* [Exercise instructions] Every line of the data should be retyped with no difference from the original.

* [Saved entries]
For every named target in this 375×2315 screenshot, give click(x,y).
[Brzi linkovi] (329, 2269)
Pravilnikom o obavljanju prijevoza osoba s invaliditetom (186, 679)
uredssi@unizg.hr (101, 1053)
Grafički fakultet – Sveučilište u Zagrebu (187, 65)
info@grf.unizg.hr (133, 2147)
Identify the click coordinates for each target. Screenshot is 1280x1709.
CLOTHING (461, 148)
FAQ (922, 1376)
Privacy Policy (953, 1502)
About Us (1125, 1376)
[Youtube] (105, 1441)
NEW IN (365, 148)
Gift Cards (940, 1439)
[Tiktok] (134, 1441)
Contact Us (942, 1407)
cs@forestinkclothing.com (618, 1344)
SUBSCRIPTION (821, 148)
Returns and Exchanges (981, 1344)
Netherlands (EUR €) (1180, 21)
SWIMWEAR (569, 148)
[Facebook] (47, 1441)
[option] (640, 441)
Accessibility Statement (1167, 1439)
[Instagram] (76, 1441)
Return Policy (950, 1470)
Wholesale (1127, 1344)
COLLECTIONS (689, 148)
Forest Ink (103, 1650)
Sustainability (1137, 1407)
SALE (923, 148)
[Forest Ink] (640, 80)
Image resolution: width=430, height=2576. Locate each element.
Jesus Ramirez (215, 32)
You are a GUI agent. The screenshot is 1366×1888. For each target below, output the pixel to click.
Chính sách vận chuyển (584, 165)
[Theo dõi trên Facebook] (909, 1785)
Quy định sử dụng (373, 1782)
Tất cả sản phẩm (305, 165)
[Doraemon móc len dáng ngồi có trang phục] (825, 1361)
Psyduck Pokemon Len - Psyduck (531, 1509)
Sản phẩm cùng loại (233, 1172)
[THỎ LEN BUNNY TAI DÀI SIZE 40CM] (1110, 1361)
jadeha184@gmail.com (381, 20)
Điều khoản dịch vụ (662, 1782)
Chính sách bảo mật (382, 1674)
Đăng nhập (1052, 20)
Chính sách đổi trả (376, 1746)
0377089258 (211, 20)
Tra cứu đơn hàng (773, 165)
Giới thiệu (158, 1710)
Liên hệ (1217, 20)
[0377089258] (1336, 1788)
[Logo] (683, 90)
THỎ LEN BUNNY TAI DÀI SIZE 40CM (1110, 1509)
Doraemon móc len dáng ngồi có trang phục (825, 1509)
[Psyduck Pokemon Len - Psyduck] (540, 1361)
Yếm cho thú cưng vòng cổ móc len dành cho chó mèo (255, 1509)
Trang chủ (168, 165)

* [Written reply]
For every named target in this 375×2315 screenshot, give click(x,y).
[Brzi linkovi] (329, 2269)
Pravilnikom o obavljanju prijevoza osoba s invaliditetom (186, 679)
uredssi@unizg.hr (101, 1053)
Grafički fakultet – Sveučilište u Zagrebu (187, 65)
info@grf.unizg.hr (133, 2147)
Identify the click coordinates for each target. Screenshot is 1280x1709.
CLOTHING (461, 148)
FAQ (922, 1376)
Privacy Policy (953, 1502)
About Us (1125, 1376)
[Youtube] (105, 1441)
NEW IN (365, 148)
Gift Cards (940, 1439)
[Tiktok] (134, 1441)
Contact Us (942, 1407)
cs@forestinkclothing.com (618, 1344)
SUBSCRIPTION (821, 148)
Returns and Exchanges (981, 1344)
Netherlands (EUR €) (1180, 21)
SWIMWEAR (569, 148)
[Facebook] (47, 1441)
[option] (640, 441)
Accessibility Statement (1167, 1439)
[Instagram] (76, 1441)
Return Policy (950, 1470)
Wholesale (1127, 1344)
COLLECTIONS (689, 148)
Forest Ink (103, 1650)
Sustainability (1137, 1407)
SALE (923, 148)
[Forest Ink] (640, 80)
Image resolution: width=430, height=2576. Locate each element.
Jesus Ramirez (215, 32)
You are a GUI agent. The screenshot is 1366×1888. For each target below, output the pixel to click.
Chính sách vận chuyển (584, 165)
[Theo dõi trên Facebook] (909, 1785)
Quy định sử dụng (373, 1782)
Tất cả sản phẩm (305, 165)
[Doraemon móc len dáng ngồi có trang phục] (825, 1361)
Psyduck Pokemon Len - Psyduck (531, 1509)
Sản phẩm cùng loại (233, 1172)
[THỎ LEN BUNNY TAI DÀI SIZE 40CM] (1110, 1361)
jadeha184@gmail.com (381, 20)
Điều khoản dịch vụ (662, 1782)
Chính sách bảo mật (382, 1674)
Đăng nhập (1052, 20)
Chính sách đổi trả (376, 1746)
0377089258 (211, 20)
Tra cứu đơn hàng (773, 165)
Giới thiệu (158, 1710)
Liên hệ (1217, 20)
[0377089258] (1336, 1788)
[Logo] (683, 90)
THỎ LEN BUNNY TAI DÀI SIZE 40CM (1110, 1509)
Doraemon móc len dáng ngồi có trang phục (825, 1509)
[Psyduck Pokemon Len - Psyduck] (540, 1361)
Yếm cho thú cưng vòng cổ móc len dành cho chó mèo (255, 1509)
Trang chủ (168, 165)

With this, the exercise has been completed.